To block GABAergic signaling, we bath-applied the GABAAR antagonist gabazine and observed a substantial reduction in the magnitude of the AP-evoked calcium transient (ΔCa2+). This reduction in ΔCa2+ was not caused by rundown, as control experiments applying artificial cerebrospinal fluid (ACSF) did not result in a significant change in transient amplitude (Figure 1B-C). Relative to pre-drug baseline, 10 μM gabazine (61.5±6.0%, n=13 spines, Wilcoxon Test, p=0.0002) but not ACSF (97.7±4.8%, n=5 spines, Wilcoxon Test, p=0.62) produced a significant reduction in ΔCa2+. We observed similar results when experiments were carried out at near-physiological temperature (62.2±6.2%, n=8 spines, Wilcoxon Text, p=0.008) and with the distinct GABAAR blocker picrotoxin (50.9±3.8%, n=13 spines, Wilcoxon Test, p=0.0002, Figure 1D). Moreover, ΔCa2+ was also reduced when measured in the dendritic shaft adjacent to each spine (Supplemental Figure 1). Alterations in calcium signals occurred with minimal changes to either the resting membrane potential or input resistance wen measured from the somatic recording site (Supplemental Figure 1).

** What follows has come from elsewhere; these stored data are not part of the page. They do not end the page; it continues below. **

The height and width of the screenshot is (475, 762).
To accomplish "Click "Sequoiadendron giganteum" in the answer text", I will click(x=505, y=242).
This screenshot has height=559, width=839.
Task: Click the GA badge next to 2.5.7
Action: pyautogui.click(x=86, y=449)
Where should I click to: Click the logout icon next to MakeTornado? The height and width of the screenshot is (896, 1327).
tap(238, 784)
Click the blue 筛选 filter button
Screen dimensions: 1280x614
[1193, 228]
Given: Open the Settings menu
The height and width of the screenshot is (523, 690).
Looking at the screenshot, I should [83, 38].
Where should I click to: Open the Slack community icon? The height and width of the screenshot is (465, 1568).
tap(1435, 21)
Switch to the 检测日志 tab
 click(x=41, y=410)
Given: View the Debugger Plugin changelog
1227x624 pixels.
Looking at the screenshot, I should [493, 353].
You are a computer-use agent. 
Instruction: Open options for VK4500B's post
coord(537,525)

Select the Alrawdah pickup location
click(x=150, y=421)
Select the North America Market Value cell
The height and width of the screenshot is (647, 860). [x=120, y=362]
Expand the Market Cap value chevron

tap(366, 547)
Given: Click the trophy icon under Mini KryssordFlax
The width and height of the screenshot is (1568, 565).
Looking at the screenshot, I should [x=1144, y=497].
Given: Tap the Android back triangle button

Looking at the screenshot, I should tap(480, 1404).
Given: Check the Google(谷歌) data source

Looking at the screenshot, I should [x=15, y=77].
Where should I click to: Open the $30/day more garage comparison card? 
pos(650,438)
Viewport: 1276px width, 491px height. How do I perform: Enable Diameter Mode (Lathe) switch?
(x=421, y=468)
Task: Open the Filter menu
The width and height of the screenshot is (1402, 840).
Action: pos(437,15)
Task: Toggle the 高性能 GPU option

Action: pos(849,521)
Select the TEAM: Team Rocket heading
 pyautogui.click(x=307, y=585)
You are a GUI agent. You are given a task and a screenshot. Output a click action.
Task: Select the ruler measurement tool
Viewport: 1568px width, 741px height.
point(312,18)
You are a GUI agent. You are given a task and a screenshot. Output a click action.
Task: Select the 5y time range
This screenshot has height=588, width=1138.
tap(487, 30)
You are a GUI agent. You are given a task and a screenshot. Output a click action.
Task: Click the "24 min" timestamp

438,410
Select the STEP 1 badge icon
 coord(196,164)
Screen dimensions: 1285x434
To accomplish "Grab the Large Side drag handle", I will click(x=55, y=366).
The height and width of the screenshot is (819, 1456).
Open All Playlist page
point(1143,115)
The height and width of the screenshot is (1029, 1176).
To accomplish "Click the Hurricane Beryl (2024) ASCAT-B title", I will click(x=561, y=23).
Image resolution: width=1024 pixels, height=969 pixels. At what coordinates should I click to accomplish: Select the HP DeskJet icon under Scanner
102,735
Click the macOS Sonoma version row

In the neocortex, GABAARs containing α5 subunits have been linked to tonic currents and exhibit a relatively lower affinity for GABA (Farrant and Nusser, 2005; Jacob, 2019; Scimemi et al., 2005), suggesting they may be sensitive to reduced concentrations of competitive antagonists. Consistent with this hypothesis, we found that application of 20 nM gabazine produced a similar reduction in ΔCa2+ (65.9±9.0%, N=8 spines, Wilcoxon Test, p=0.016, Figure 1D). We next tested the α5 subunit-specific negative allosteric modulator (NAM) RO4938581 (Ballard et al., 2009) and again observed a significant reduction in ΔCa2+ (66.8±7.9%, n=7 spines, Wilcoxon Test, p-0.006, Figure 1D). Finally, we reasoned that if suppression of α5 subunit-containing receptors could reduce dendritic calcium signals, enhancement of their activity might have the opposite effect. Therefore, we took advantage of a novel positive allosteric modulator (PAM) developed by Roche termed Compound A, which exhibits a high degree of specificity for α5 subunit-containing GABAARs (Supplemental Figure 2). Consistent with our hypothesis, application of Compound A produced a significant increase in ΔCa2+ (135.5±8.3%, n=7 spines, Wilcoxon Test, p=0.005, Figure 1D). As above, α5-specific manipulations did not alter somatic membrane potential or input resistance (Supplemental Figure 1).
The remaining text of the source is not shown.